‘Rust’: Santa Fe DA Granted Funds For Four Possible Prosecutions Over Fatal Shooting

‘Rust’: Santa Fe DA Granted Funds For Four Possible Prosecutions Over Fatal Shooting

Charges could soon be coming in the fatal shooting last year of Rust cinematographer Halyna Hutchins.


The Santa Fe First Judicial District Attorney’s office has been granted $317,750 for a potential prosecution of as many as four individuals connected to the case, Deadline has confirmed.


The exact identity of the quartet was not named in a Aug. 30 letter DA Mary Carmack-Altwies sent to New Mexico’s Board of Finance originally requesting $635,500 in additional funds. However, the DA did say that “one of the possible defendants is well known movie actor Alec Baldwin.”


Read the letter in full here.

Deadline has reached out to Baldwin’s reps and attorneys for a response and will update the story should we hear back.

A rep for the Santa Fe County Sheriff’s office told Deadline “no final report has been provided” to the cops from the DA’s office.

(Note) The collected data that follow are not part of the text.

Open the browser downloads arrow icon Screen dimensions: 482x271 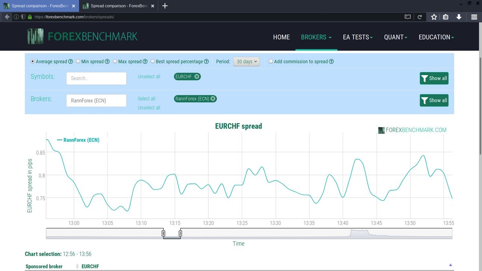[459, 17]
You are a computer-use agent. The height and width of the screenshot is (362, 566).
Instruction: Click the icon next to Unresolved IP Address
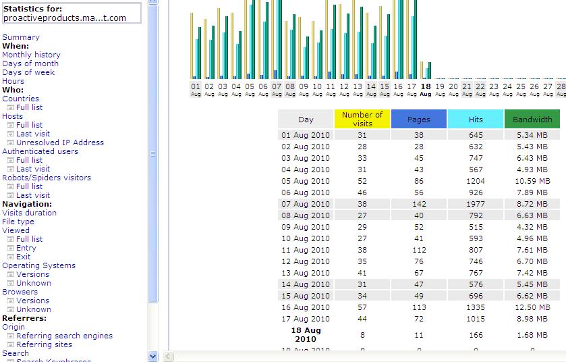pos(11,143)

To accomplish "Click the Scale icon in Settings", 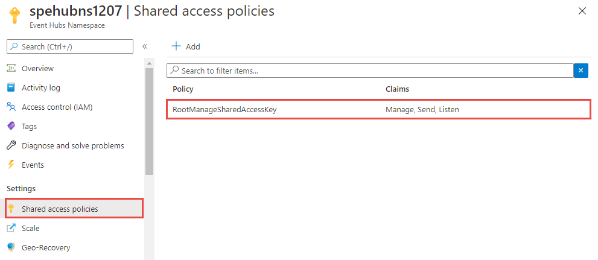I will click(11, 228).
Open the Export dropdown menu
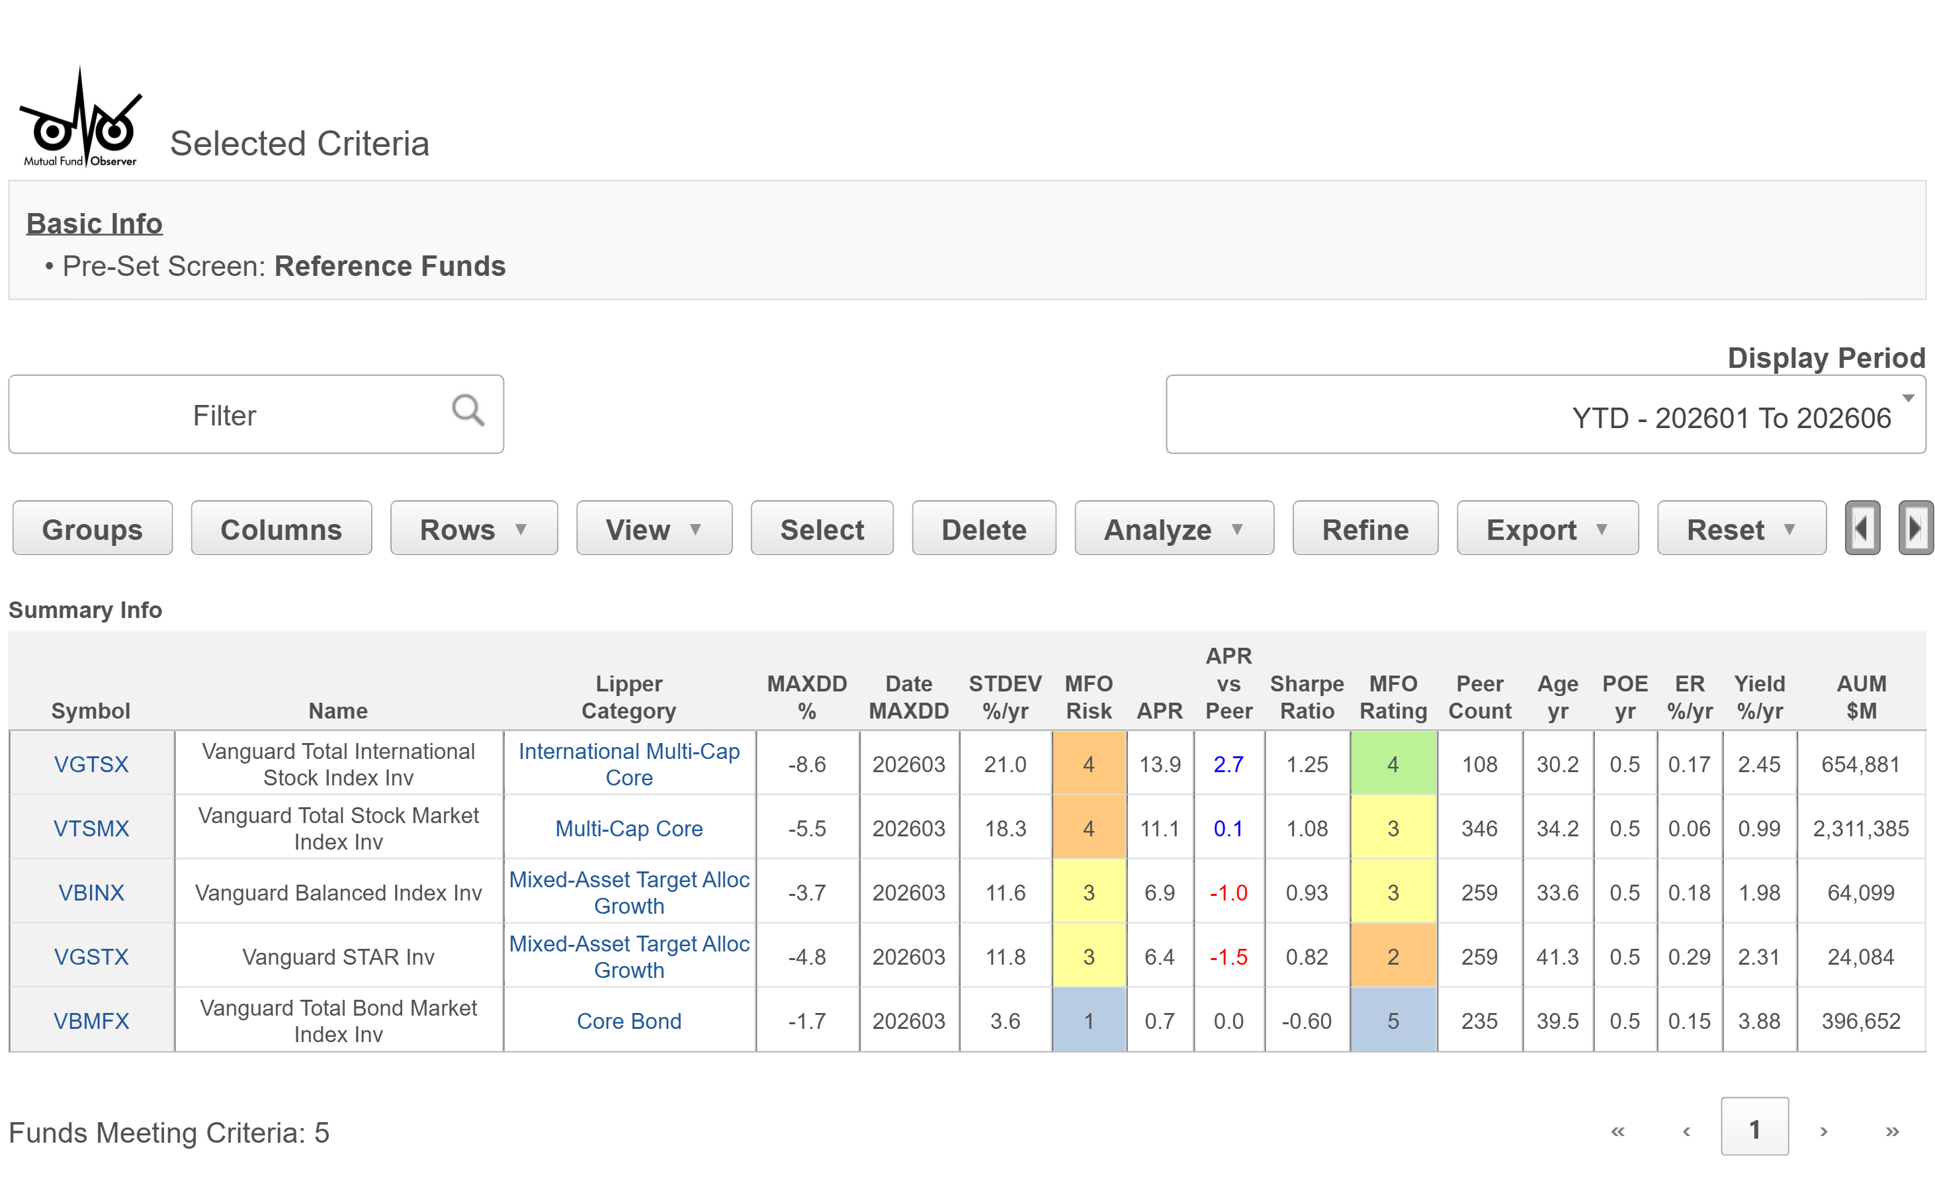 click(x=1547, y=528)
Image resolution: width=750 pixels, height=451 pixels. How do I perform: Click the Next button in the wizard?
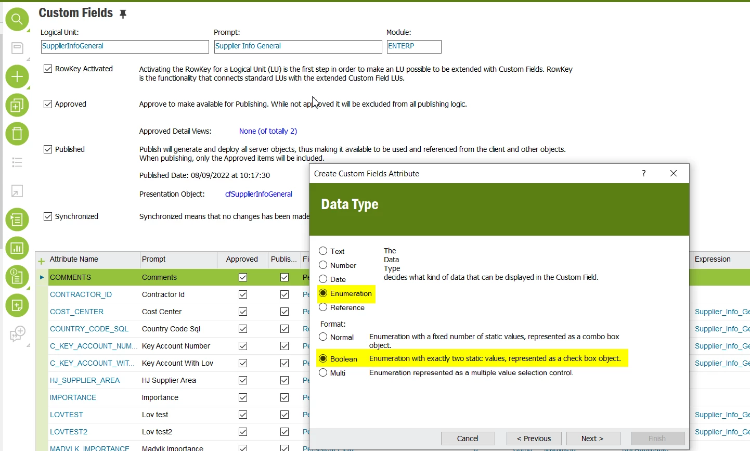click(x=592, y=438)
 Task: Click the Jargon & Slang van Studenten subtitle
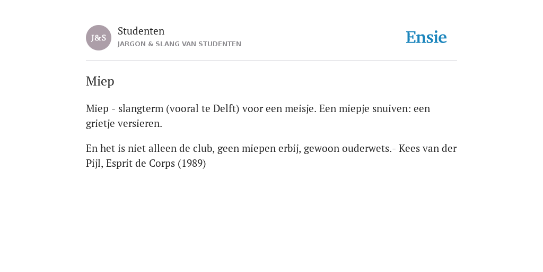click(x=179, y=44)
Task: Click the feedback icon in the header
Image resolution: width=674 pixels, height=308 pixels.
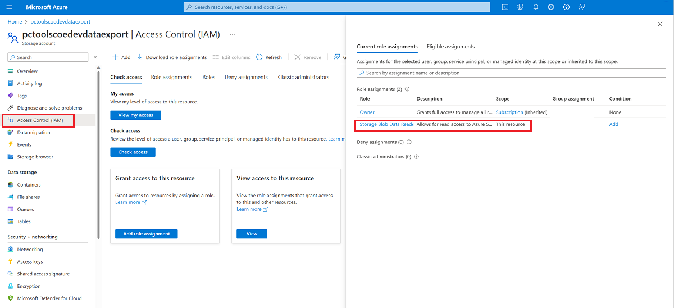Action: [581, 7]
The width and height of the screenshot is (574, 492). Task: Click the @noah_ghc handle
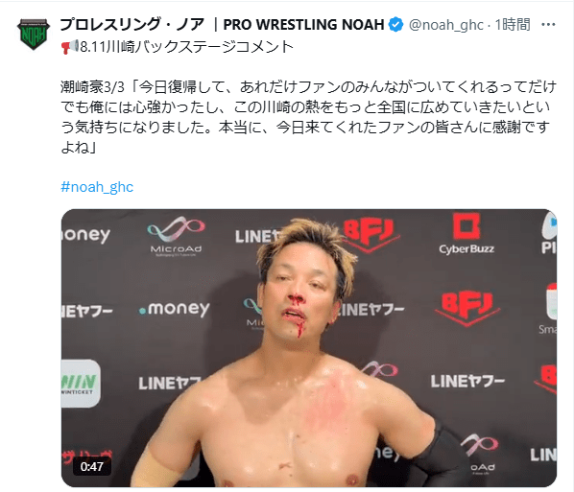[446, 25]
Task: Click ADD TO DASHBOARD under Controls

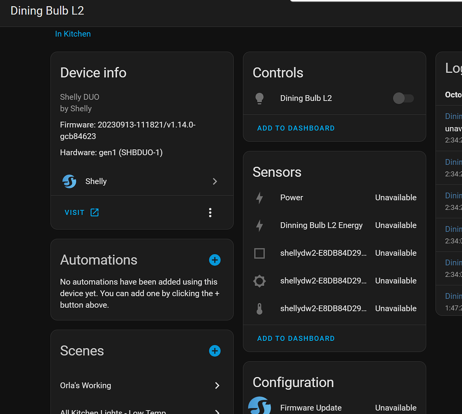Action: pos(296,128)
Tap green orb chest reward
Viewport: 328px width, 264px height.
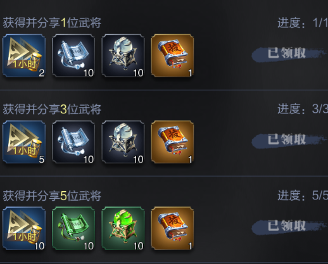123,229
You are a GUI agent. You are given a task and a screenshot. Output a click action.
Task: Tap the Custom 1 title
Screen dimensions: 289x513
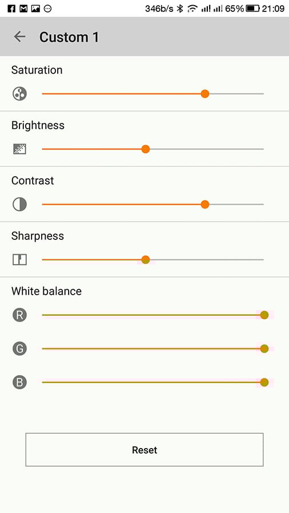tap(69, 37)
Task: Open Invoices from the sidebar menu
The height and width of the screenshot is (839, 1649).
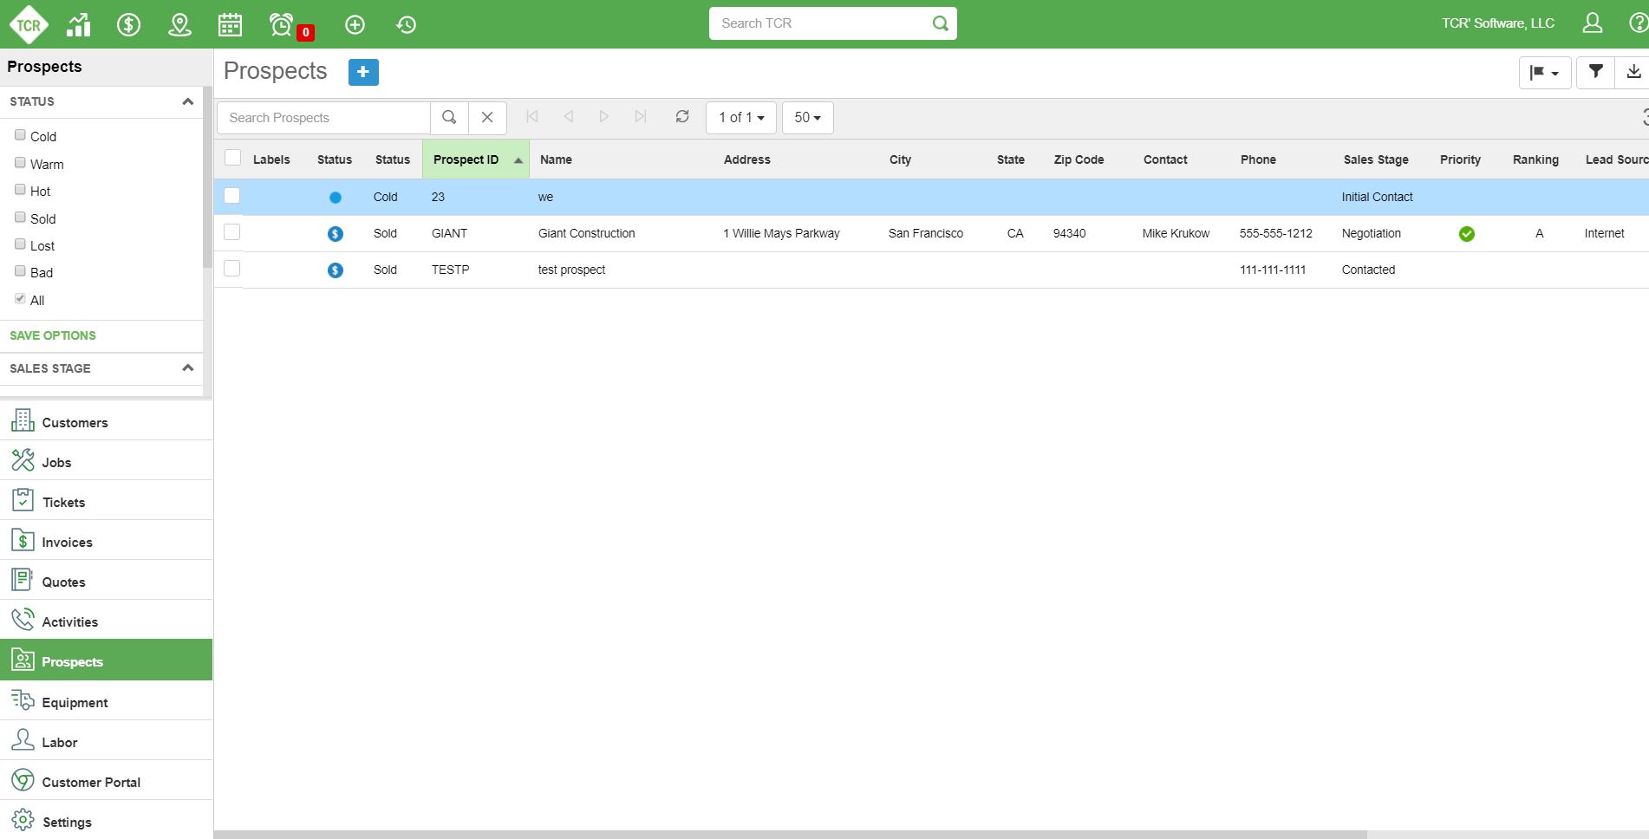Action: (x=67, y=543)
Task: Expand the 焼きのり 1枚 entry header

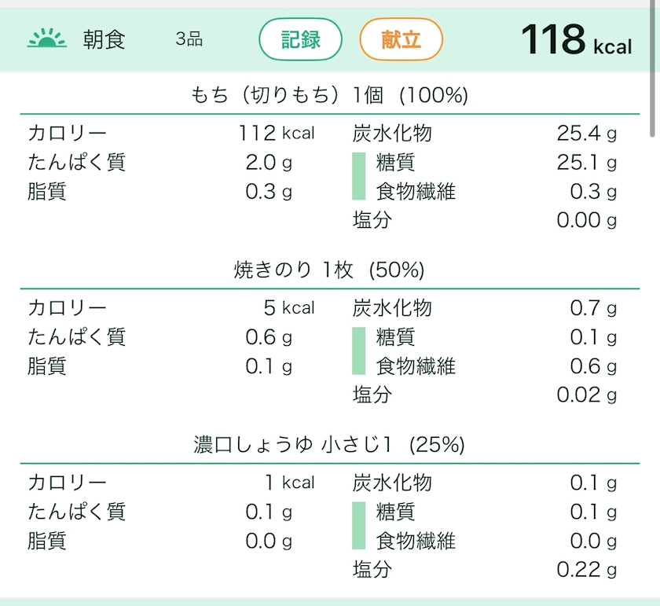Action: click(x=330, y=270)
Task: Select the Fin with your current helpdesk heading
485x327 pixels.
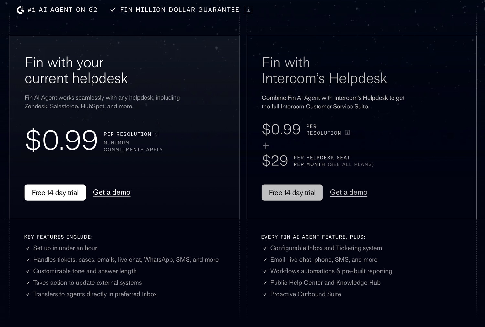Action: pos(76,70)
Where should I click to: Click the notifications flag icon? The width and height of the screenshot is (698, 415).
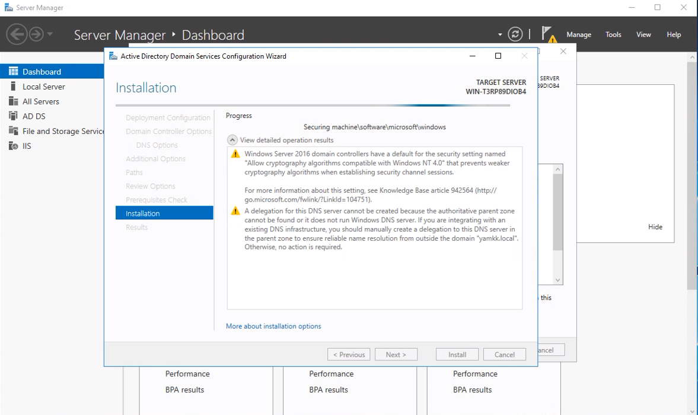pyautogui.click(x=546, y=33)
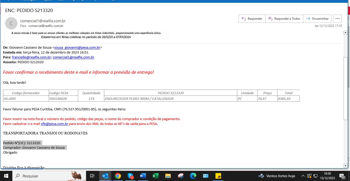Click sender avatar circle with letter C

click(11, 23)
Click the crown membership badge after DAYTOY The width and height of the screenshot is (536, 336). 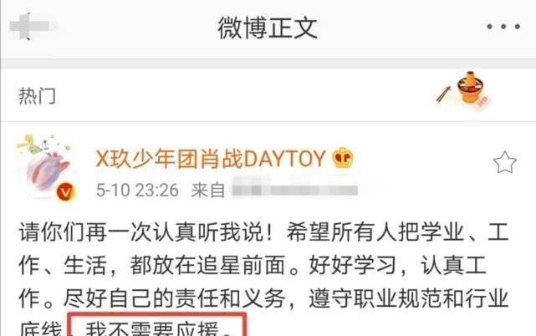click(x=343, y=158)
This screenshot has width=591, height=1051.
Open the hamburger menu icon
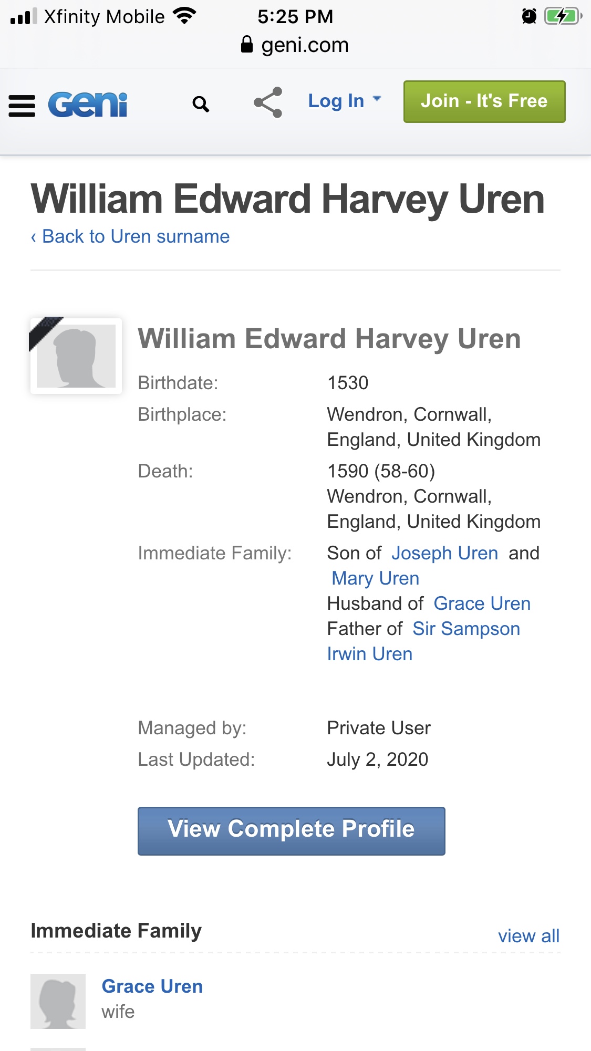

Beyond sharing a copy of Carmack-Altwies’ letter, the DA had no further comment on the pending prosecution.


Noting  in her letter that any possible case could “require up to four separate jury trials,” the DA also told a Board of Finance session last week that “in each of those charges, we will probably include some variation of our homicide statute.”


Carmack-Altwies’ need for monies would go to cover an attorney, an investigator, media contact person, paralegal, expert witnesses, and general trial expenses.


Hutchins was killed by a gun discharged by Rust star/producer Baldwin on the set of the indie Western on October 21, 2021. Though a plethora of civil lawsuits, including a wrongful death action by Hutchins’ widower have been filed since, no arrests or criminal charges have come down.


At the center of many of those civil cases, Baldwin has long denied he pulled the trigger on the gun that murdered Hutchins.


“I didn’t pull the trigger” he told ABC News’ George Stephanopoulos back in December. The Aviator actor reiterated that defense to Chris Cuomo on his podcast The Chris Cuomo Project back in August, and questioned who put the live round in the gun; Baldwin being told by the Rust Assistant Director Dave Halls that the weapon was a “cold gun”.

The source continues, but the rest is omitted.